ASSIGNMENT. Since only part of the records is wanted, repeat exactly the lines from the one containing "Open the Лист утверждения tab" through the last line, both included.

:: RECORDS FOR THE EXERCISE

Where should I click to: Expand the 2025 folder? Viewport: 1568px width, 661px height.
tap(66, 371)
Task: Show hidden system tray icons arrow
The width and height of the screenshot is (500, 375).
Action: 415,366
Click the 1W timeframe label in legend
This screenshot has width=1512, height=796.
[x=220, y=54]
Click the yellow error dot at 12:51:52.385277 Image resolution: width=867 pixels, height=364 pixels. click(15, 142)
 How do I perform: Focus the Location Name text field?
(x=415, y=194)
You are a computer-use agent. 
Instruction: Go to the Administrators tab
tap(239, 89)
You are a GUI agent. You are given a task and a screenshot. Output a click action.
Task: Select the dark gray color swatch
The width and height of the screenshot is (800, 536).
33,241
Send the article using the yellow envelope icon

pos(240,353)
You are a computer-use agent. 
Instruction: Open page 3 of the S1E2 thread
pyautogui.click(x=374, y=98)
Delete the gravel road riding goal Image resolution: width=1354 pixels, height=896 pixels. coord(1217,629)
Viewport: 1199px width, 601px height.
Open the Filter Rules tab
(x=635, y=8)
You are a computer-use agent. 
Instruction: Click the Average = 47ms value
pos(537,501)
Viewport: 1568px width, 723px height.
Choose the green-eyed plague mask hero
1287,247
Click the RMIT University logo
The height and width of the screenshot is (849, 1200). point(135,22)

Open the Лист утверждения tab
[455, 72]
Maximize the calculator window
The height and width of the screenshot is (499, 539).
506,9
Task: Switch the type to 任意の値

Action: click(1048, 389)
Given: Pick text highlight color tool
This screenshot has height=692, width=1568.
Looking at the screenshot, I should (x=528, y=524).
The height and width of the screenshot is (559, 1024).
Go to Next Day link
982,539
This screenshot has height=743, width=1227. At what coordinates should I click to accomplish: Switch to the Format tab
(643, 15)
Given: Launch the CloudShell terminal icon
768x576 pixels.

::::

RESULT.
Open the Лист утверждения tab
[455, 72]
Maximize the calculator window
The height and width of the screenshot is (499, 539).
506,9
Task: Switch the type to 任意の値

Action: click(1048, 389)
Given: Pick text highlight color tool
This screenshot has height=692, width=1568.
Looking at the screenshot, I should (x=528, y=524).
The height and width of the screenshot is (559, 1024).
Go to Next Day link
982,539
This screenshot has height=743, width=1227. At what coordinates should I click to accomplish: Switch to the Format tab
(643, 15)
Given: Launch the CloudShell terminal icon
768x576 pixels.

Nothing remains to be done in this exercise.